Niente mozione di sfiducia domani in assemblea Regionale siciliana. Il presidente dell’Ars Giovanni Ardizz0one ha deciso per il rinvio dopo aver ricevuto unalettera del governatore che annunciava la sua assenza per  iompegni istituzionali nella capitale.

Ardizzone ha tentato di evitare lo slittamento ma lì’assenza di Crocetta è un fatto ‘insuperabile’ da un punto di vista regolamentare e il governatore è rimasto a Roma a trattare per i conti siciliani.

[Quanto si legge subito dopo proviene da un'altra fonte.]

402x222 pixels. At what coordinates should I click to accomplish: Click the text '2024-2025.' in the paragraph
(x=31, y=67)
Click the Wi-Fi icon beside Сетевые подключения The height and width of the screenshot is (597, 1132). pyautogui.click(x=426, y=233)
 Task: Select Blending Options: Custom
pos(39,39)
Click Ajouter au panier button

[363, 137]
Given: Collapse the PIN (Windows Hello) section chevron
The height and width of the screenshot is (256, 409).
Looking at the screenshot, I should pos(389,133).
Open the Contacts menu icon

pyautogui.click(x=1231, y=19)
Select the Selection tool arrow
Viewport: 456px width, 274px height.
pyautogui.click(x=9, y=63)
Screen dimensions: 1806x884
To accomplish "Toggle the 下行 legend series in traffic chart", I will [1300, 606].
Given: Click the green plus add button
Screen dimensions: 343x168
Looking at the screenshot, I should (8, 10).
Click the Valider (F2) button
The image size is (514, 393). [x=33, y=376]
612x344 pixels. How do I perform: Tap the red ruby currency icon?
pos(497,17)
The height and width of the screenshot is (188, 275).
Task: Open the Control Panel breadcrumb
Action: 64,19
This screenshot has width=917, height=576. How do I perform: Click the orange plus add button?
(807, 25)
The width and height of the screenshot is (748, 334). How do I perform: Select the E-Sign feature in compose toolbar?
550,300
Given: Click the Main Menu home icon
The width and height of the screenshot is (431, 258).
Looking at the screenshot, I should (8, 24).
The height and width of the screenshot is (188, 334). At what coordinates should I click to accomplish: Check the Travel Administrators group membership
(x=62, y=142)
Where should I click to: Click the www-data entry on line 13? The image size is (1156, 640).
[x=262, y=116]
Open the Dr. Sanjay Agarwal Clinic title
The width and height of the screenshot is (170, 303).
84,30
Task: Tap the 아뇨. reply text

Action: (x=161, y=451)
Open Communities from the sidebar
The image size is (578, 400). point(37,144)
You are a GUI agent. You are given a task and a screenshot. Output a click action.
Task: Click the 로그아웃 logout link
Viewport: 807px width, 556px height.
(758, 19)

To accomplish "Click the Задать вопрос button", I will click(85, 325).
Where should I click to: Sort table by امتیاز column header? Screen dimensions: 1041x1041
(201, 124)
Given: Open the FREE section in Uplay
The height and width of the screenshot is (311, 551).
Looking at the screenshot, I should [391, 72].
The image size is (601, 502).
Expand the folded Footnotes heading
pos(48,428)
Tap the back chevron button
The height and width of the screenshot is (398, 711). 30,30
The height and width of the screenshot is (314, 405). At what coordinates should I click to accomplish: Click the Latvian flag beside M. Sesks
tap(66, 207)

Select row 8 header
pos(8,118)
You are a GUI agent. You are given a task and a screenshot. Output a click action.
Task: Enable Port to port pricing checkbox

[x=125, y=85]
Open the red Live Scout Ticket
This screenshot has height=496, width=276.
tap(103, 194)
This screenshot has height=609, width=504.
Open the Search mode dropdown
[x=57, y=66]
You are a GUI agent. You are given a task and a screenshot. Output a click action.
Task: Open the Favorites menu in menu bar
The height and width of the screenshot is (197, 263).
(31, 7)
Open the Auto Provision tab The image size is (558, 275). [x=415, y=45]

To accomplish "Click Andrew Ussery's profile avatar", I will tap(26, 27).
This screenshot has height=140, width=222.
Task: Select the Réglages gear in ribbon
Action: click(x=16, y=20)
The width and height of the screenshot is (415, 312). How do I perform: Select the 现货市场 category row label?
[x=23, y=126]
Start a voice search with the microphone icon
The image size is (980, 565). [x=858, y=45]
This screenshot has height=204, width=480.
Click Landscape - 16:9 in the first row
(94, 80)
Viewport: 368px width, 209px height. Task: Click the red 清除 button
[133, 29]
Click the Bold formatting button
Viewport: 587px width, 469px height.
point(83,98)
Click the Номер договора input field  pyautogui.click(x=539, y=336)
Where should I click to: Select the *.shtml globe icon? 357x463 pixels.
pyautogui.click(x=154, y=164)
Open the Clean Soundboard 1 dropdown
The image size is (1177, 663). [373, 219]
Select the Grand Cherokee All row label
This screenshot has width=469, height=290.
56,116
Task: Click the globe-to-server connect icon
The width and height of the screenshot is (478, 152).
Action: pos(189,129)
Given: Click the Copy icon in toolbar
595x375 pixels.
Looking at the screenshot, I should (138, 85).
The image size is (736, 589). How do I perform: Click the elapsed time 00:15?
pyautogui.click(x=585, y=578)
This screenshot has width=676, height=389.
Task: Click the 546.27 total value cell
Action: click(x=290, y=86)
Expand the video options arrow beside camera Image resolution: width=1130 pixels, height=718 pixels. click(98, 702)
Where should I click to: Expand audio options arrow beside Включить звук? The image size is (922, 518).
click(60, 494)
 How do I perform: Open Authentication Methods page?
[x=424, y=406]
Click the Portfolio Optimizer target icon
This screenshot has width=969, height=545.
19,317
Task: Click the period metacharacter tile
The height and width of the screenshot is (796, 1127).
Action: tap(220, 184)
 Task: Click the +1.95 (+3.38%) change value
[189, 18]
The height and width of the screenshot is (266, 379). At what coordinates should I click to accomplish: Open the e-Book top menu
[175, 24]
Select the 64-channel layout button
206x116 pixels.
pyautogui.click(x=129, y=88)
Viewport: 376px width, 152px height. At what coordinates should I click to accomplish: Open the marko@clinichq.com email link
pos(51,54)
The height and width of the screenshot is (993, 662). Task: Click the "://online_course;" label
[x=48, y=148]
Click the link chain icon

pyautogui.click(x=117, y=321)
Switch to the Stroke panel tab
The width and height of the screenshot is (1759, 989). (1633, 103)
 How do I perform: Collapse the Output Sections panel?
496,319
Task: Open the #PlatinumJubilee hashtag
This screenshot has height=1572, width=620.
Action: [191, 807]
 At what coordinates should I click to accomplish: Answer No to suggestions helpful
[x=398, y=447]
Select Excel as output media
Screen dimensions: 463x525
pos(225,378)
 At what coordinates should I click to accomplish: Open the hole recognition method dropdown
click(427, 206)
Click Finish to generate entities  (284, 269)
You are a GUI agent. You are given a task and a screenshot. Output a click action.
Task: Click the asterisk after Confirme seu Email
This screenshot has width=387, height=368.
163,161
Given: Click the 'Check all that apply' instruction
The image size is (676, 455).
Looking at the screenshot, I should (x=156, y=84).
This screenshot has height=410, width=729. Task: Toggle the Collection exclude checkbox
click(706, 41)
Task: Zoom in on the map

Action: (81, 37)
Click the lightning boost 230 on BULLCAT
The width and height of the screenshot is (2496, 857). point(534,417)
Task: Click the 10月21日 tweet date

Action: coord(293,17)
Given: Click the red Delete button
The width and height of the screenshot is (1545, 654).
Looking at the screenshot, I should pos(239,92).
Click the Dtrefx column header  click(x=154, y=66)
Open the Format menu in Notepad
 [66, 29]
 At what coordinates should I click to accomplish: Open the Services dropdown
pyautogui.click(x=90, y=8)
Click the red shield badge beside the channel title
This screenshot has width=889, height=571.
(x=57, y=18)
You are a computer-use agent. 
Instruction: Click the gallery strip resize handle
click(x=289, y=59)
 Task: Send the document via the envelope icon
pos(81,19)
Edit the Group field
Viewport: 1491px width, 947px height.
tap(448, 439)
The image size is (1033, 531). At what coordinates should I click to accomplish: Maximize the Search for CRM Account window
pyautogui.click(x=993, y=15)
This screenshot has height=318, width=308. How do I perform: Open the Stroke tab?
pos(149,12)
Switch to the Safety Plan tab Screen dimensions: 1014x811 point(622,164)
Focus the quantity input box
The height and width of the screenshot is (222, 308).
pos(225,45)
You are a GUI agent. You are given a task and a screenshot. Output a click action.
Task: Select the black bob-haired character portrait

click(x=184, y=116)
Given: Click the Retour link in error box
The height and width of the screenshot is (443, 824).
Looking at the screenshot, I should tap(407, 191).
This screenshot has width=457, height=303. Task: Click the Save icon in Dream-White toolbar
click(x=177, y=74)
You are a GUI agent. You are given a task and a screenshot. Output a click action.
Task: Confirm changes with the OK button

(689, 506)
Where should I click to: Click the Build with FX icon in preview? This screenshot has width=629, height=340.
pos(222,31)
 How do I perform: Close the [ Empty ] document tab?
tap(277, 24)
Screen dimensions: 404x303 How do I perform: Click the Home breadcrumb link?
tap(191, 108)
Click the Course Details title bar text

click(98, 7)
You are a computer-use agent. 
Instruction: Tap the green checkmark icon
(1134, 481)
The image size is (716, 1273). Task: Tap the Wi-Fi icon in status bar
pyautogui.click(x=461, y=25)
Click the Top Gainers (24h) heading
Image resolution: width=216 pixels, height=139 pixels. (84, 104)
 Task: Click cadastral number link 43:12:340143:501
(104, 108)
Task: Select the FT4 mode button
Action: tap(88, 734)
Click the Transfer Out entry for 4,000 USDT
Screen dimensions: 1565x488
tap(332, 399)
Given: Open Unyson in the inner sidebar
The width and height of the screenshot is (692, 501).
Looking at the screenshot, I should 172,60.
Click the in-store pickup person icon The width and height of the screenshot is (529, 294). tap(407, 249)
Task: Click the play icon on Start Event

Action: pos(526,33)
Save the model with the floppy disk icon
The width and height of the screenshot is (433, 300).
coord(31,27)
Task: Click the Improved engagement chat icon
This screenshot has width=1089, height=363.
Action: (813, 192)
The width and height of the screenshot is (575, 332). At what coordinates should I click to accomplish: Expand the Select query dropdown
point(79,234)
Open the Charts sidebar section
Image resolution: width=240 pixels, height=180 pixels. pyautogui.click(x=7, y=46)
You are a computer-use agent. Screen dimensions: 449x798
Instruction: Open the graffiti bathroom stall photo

L’accordo chiuso oggi, infatti, non è chiaro e non sembra basti a salvare i conti siciliani. Non un patto per la Sicilia quello offerto da Roma, ma un intervento nell’ambito del ‘Patto per il Sud’. Sono stati, infatti, tre i governatori a colloquio oggi con il sottosegretario De Vincenti per stabilizzare i fondi per le regioni in difficoltà. Tutti incontrati separatamente.

“Con gli incontri di oggi tra il Governo e i Presidenti di Puglia, Basilicata e Sicilia – si legge in una nota della Presidenza del Consiglio –  l’elaborazione dei “Patti per il Sud” relativi alle Regioni fa registrare un ulteriore passo avanti. Lunedì questa fase di approfondimento
programmatico si concludera’ con il presidente della Sardegna Francesco Pigliaru.

“Nel corso dei tre confronti separati che Michele Emiliano, Marcello Pittella e Rosario Crocetta hanno avuto oggi a Palazzo Chigi con il sottosegretario alla Presidenza del Consiglio Claudio De Vincenti – continua la nota di Palazzo Chigi -, sono stati definiti nei dettagli i contenuti dei Patti, ovvero gli interventi prioritari (non solo infrastrutturali) da realizzare per dare robustezza al rilancio produttivo ed occupazionale delle singole regioni”.

Da Roma si pone, però, la Regione alla stessa stregua di una città metropolitana “Anche il lavoro per la firma dei Patti con le Città Metropolitane  procede a ritmi serrati. Per domani è in calendario la riunione per Messina”.

L’accordo sulle Città Metropolitane sarà chiuso dopo quello con le Regione. Adesso si passa al dettaglio ed è probabile che la trattativa prosegua nella giornata di domani.